In April 2007, Films For Action screened The End of Suburbia to an audience of 180 people, and launched a campaign to have the Lawrence City Commission create a Peak Oil Task force, which would study the local impacts of peak oil and propose recommendations for the city to take action on.
At this time, Films For Action mailed to every commissioner and many of the planning commissioners a copy of The End of Suburbia along with many research documents and a proposed resolution for Lawrence. We also met with two of the commissioners to discuss the idea of a task force. After this, the campaign went into hibernation for a year, when it was picked up again by the Sustainability Action Network, a local sustainability advocacy group (of which I am a member).
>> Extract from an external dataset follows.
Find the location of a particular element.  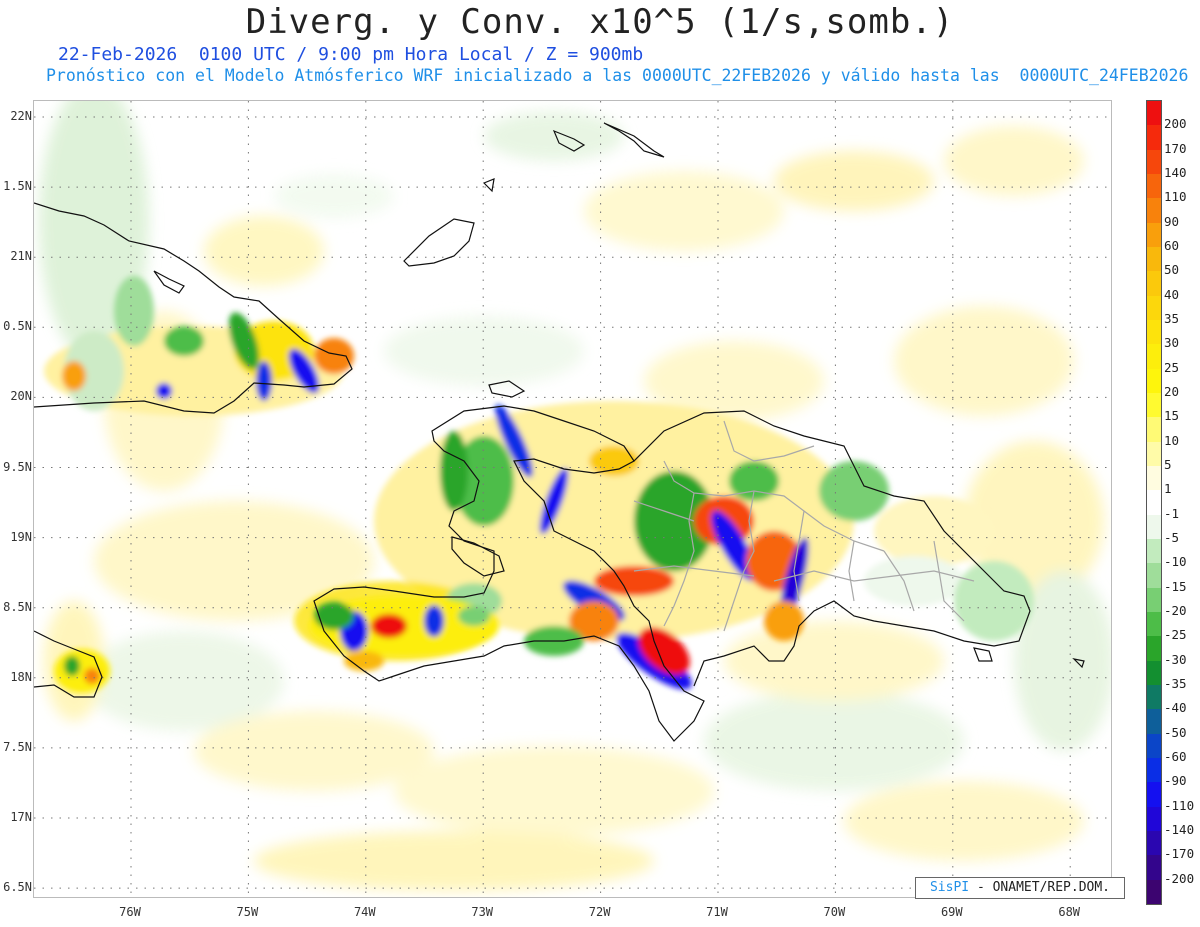

colorbar-label: 50 is located at coordinates (1172, 270).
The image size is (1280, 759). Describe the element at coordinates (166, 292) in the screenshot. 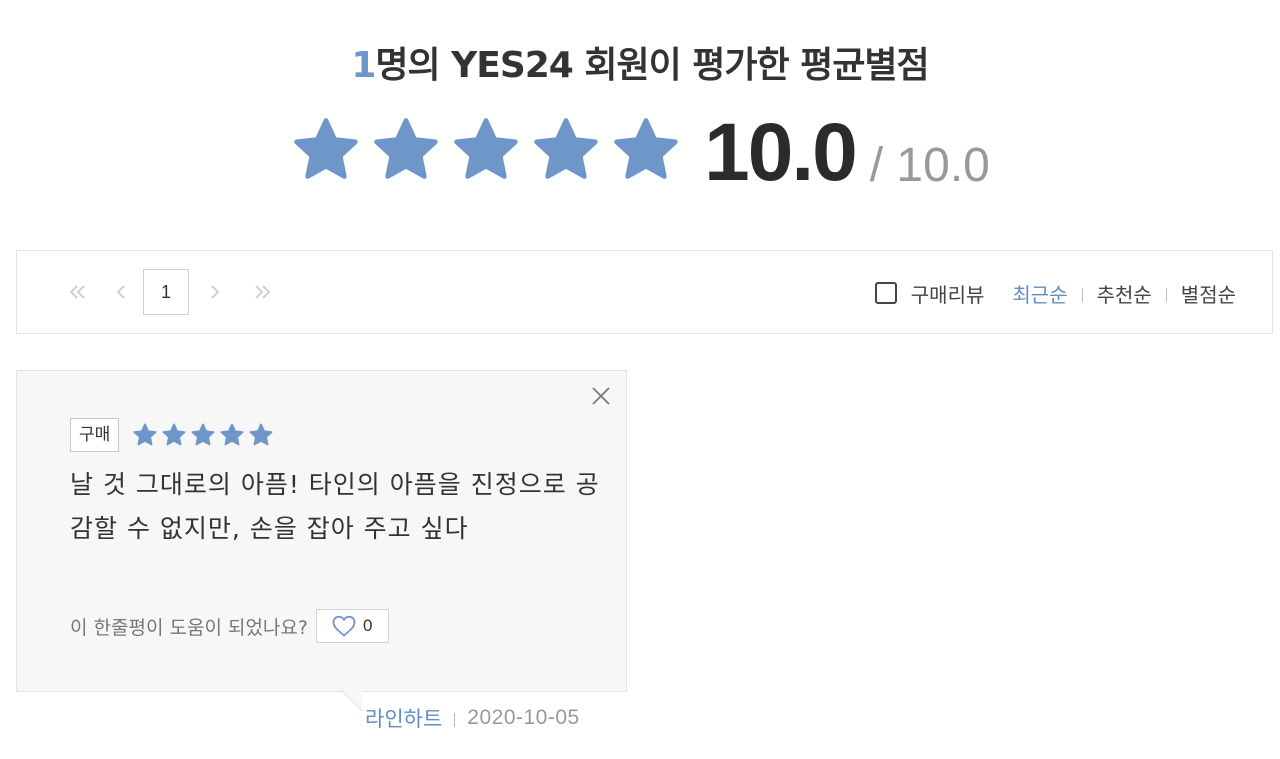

After giving a presentation on the issue to the City Commission, we were successful in seeing the commission pass the resolution, and now, finally, after a lot of hard work from the Task Force, they've finally finished their report!
The final report will be presented to our City commissioners this Tuesday, December 13th at 6:30pm at City Hall. I encourage everyone that's interested and in support of the City adopting this plan to come down and voice and/or show their support. Many thanks go to S.A.N., the City Commission and the Sustainability Advisory board for taking leadership on this issue. It made Lawrence one of around a dozen of the first cities in the U.S. to pass such a resolution.
Of course, after the plan is adopted, the real work begins, so let's all see what we can do to help the city implement the recommended actions, and think of new ideas to take us even further. If it takes a village to raise a child, the same must be true to create sustainable communities. Directing the future of a city is a tough job, and it seems funny sometimes to think a handful of people could do it alone, without much democratic participation from all the other people who live there. Our city planners (and democracy itself) will surely benefit if we can all think about ways we can get involved in improving our city on a regular basis.
Finally, I want to give special thanks to Michael Almon, a member of S.A.N. who also served on the Peak Oil Task Force for the last two years. Michael has been working tirelessly to help make Lawrence a more sustainable and wonderful place to live, for so many years, and I just have to give him my thanks for all the hard work and dedication he has given to these projects.